May 7, 2020 · 2 Comments

boxy pouch tutorial

This post contains affiliate links.

Creativity is an odd thing sometimes. Usually I have lots of ideas, but this hasn’t been the case as much recently.

Alan Turing apparently had his best ideas in the bath, and I suspect there’s something in feeling relaxed that helps ideas to flow.

The current global situation is enough to make anybody feel the opposite of relaxed, so I suppose it’s not really a surprise that I haven’t felt as creative as I often do.

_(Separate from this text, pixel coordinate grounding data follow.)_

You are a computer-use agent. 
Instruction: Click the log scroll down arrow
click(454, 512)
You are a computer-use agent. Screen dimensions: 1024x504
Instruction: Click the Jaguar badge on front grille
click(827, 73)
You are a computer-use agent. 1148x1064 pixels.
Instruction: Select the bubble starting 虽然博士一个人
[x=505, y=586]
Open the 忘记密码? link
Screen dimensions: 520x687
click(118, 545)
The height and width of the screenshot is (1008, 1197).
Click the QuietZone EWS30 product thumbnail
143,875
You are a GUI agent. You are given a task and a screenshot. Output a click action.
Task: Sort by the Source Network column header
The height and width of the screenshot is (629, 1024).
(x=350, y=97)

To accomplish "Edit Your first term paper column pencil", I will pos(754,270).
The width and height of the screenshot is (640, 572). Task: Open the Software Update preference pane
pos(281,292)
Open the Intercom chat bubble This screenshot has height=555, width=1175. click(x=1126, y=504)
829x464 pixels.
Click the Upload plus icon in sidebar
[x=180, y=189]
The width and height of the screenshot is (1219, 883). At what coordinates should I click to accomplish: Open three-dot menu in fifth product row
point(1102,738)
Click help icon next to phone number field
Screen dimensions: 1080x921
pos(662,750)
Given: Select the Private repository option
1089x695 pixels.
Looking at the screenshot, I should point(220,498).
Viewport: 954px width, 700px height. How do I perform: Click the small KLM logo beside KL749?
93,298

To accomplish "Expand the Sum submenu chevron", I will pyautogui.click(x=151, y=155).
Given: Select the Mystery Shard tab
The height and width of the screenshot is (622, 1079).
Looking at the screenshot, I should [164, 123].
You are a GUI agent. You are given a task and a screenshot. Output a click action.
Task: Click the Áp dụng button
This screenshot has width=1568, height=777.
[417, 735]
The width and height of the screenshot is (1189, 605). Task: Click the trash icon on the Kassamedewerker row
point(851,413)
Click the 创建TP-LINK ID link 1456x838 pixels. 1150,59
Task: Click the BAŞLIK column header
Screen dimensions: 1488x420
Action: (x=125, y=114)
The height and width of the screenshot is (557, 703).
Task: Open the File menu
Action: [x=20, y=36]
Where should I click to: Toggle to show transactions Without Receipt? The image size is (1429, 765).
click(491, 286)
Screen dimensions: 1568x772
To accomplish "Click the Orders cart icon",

Anyway, last week I had an overwhelming urge to make something pretty. The fabric pile behind the bedroom door yielded a little piece of Tilda fabric, and some plain pink cotton. I also found an old bag that I’d kept, thinking that I could use the zips for something (the whole of the front panel is zips; it’s a weird bag). Last week that bag finally came into its own and I used one of the zips!

boxy pouch tutorial

The size of the boxy pouch was decided by the length of the zip. And, as a word of warning, if you use a zip that doesn’t have things at the ends to stop the zipper thing coming off, pull it slowly! It’s tricky to get it back on once it’s come off.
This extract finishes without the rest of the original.